DATA SHOWN:

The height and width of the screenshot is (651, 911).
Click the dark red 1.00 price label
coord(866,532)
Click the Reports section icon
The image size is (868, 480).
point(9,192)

EXERCISE DESCRIPTION:
What this task asks for is an exact copy of the material above.

SOLUTION:
The height and width of the screenshot is (651, 911).
Click the dark red 1.00 price label
coord(866,532)
Click the Reports section icon
The image size is (868, 480).
point(9,192)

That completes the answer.